Our in-depth analyses of the type and location of discordant SNPs showed that the discordances were predominantly of the “missing call” type as opposed to the “different call” type. This most likely indicates that the Illumina platform has rigorous requirements for call quality, such that at lower concentrations, a SNP will not be called if there is doubt about the accuracy of the call. The small number of different calls relative to missing calls means that at low concentrations, data will more likely be lost rather than be false, thereby limiting misleading genotyping calls.
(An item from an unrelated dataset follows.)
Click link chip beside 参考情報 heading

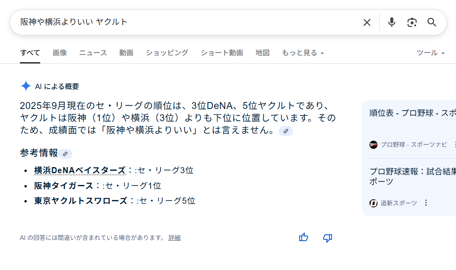coord(65,154)
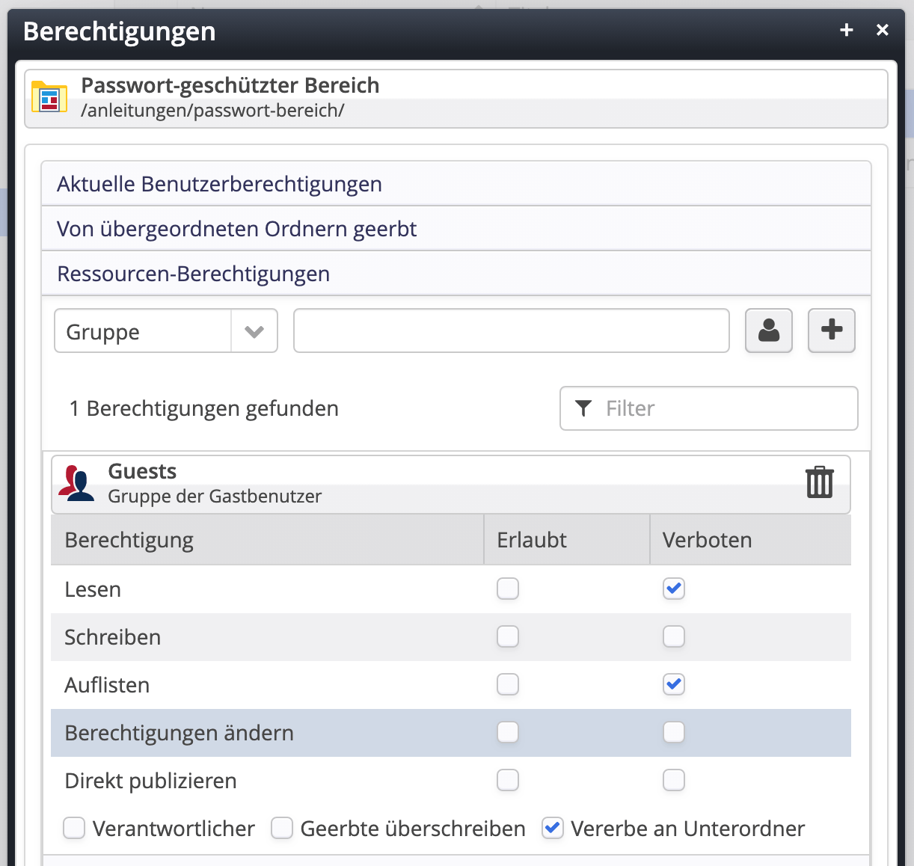Close the Berechtigungen dialog
The width and height of the screenshot is (914, 866).
[x=883, y=30]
Also, discordances did not cluster on any particular chromosome for concentration ranges >1.6 ng/μl, indicating that the decrease in genotype calling quality with decreased concentration occurred randomly across the genome, except at very low concentrations. Because concordance increases as concentration decreases, the clustering that occurred at very low concentrations is likely due to a greater number of discordant SNPs overall and chance that they occurred on specific chromosomes.
A limitation to our study is that the genotyping on buccal DNA was conducted only on the Illumina Infinium 660W-Quad platform. While other platforms may perform equally as well, further studies are needed before extending these data for use on other platforms. In addition, our sample size was relatively small, but despite this, we were still able to detect significant differences in GE between blood and buccal cell samples. Furthermore, we were able to detect trends in GE and concordance as a function of DNA concentration. Finally, buccal samples were stored for a mean of 4 years and we do not know what the effect of longer storage periods would be on GE and GC.
In conclusion, we have shown that buccal cell DNA is a viable alternative to blood DNA for genome-wide genotyping, and that low DNA concentrations can be used for genotype determination on high-throughput genome-wide scan platforms. Genotype efficiency and concordance does decline with DNA concentration on the Illumina platform, and genotyping on the Illumina platform may suffer at DNA concentrations below 5 ng/μl; therefore, we recommend using higher concentrations if available.
This work was supported by NIH grants RO1 EY015473 (NEI), UO1 HG004728 (NHGRI), U54 RR020278 (National Center for Research Resources), as well as NCI P01 CA87969. This work is also supported by a Research to Prevent Blindness Physician Scientist award (Pasquale). We would also like to acknowledge Patrice Soule from the Harvard School of Public Health for her work in preparing the samples.
This manuscript has been read and approved by all authors. This paper is unique and is not under consideration by any other publication and has not been published elsewhere. The authors and peer reviewers of this paper report no conflicts of interest. The authors confirm that they have permission to reproduce any copyrighted material.